Ela balançou a cabeça positivamente, agora visivelmente preocupada com o que velocímetro mostrava.

_ Mas, você não disse que nasceu aqui? Você chegou a morar lá?

_ Sim... Voltei há três meses.

_ Uau! Sério mesmo? Mas... Então eu não entendi... Você foi morar lá com quanto tempo?

Ela manteve silêncio e eu preferi não insistir. Fiquei apenas observando a paisagem através da janela, já que agora eu conseguia distinguir alguma coisa.

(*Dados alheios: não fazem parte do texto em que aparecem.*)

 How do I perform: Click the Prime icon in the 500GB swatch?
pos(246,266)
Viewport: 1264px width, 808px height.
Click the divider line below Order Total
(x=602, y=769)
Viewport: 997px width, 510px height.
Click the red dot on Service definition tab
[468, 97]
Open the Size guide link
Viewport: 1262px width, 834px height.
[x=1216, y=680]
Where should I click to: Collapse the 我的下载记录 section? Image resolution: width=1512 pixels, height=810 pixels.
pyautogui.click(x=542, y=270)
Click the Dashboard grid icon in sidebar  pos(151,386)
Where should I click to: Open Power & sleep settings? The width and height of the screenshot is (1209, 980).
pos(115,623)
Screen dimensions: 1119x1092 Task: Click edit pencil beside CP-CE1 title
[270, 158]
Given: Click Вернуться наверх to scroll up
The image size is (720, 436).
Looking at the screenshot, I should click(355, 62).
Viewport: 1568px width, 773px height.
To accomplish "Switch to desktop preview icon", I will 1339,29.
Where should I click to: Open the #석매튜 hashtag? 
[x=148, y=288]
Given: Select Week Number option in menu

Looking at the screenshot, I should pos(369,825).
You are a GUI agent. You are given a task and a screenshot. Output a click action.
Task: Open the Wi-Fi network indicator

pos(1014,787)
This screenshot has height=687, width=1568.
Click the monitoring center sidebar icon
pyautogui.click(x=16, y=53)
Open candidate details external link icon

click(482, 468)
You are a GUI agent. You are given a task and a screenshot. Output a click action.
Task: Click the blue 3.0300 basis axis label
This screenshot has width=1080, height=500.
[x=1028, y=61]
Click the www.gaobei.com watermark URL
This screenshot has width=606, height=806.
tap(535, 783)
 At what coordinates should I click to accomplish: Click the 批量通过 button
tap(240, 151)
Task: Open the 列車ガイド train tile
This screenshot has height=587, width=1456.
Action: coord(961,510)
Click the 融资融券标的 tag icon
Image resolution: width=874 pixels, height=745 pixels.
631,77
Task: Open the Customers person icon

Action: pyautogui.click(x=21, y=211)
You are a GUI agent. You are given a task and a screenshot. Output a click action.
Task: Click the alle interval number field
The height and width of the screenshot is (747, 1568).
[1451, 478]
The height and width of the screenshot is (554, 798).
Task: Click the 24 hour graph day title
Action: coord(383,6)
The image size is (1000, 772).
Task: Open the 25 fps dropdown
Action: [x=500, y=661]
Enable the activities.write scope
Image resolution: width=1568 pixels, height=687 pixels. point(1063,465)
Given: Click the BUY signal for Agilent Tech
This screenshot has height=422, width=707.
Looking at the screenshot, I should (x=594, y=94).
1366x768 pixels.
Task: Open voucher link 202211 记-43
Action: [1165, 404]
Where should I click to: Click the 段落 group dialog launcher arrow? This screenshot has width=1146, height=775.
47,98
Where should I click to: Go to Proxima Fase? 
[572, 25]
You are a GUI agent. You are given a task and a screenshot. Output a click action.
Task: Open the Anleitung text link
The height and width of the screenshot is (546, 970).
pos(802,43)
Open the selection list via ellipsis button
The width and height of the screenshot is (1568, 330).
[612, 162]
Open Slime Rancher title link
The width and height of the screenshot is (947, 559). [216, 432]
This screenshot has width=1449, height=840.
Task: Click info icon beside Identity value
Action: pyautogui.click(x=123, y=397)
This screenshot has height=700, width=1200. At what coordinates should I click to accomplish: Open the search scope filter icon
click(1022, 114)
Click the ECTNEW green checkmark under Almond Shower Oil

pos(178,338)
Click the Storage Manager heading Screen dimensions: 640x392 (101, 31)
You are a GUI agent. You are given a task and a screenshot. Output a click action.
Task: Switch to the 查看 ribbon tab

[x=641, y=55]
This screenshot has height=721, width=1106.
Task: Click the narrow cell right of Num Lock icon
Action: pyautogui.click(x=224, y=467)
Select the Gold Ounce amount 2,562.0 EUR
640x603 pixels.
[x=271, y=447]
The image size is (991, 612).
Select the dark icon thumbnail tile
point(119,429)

_ Então, quando meu pai foi embora, minha mãe não sabia ao certo o que fazer, então voltou pra Alemanha quando eu tinha só três anos para não ficar sozinha... Mas ela quis voltar pra ele quando eu tinha nove e viemos novamente pra cá... Quando completei quinze anos ela quis voltar outra vez para lá...

Estava implícito que a inconstância da mãe dela estava intimamente ligada aos surtos de esquizofrenia. Como a Veridiana podia ser tão forte?

_ E voltaram para cá novamente por vontade dela? - perguntei.

_ Não... Dessa vez foi a MH. - riu descontraída – Eu estava trabalhando na matriz da Alemanha, até me mandarem pra cá...

_ Então é temporário? - quase a interrompi.

Novamente ela negou com um aceno de cabeça.

_ Meu objetivo era ficar definitivamente. E por enquanto, está atingido...

Me aliviei com essa perspectiva. Fui acometido com um inesperado frio na barriga quando a imaginei voltando para a Alemanha.

_ É aqui que eu tenho que virar, não é mesmo?

_ É sim.

Depois de sairmos da rodovia, dei mais algumas instruções para ela sobre como chegar à minha casa, até finalmente chegarmos de fato.

_ Então... Parece que chegamos. - comentou parecendo constrangida – Me desculpe mesmo... Por tudo.

_ Pelo quê, Veri?

_ Ah... Oras... A direção... A conversa um pouco maçante... Às vezes acontece!

Meneei a cabeça, quase não acreditando no que ouvia. Destravei a porta e desembarquei. Contornei a frente do carro e fui até a porta dela. Fiz sinal para que ela destravasse a porta dela, e a abri.

_ Eu tenho é que te agradecer.

_ N-não... Imagina...

Alcancei sua mão, e a puxei para perto de mim. Ela deixou o carro, me encarando de forma curiosa.

Abracei-a afetuosamente.

_ Você é incrível, Veri.

_ De uma forma boa? Ou de uma forma má? - perguntou com a voz abafada no meu braço.

_ De uma forma maravilhosa.

Senti que ela ajeitou-se, e eu fiz o mesmo, para podermos ficar mais tempo abraçados de forma confortável.

_ Não quero atrasá-la. Sua mãe deve estar te esperando, não é?

_ É sim... Tenho mesmo que ir.

Afastei-me dela, mas me inclinei para beijá-la mais uma vez. Ela pareceu surpreender-se, mas permitiu que eu fosse adiante.

Em seguida, ela embarcou de forma desajeitada no carro e partiu.

Fiquei observando-a, até que não fosse mais possível ver as luzes vermelhas de seu carro.

*

Eu estava gostando mesmo da Veridiana.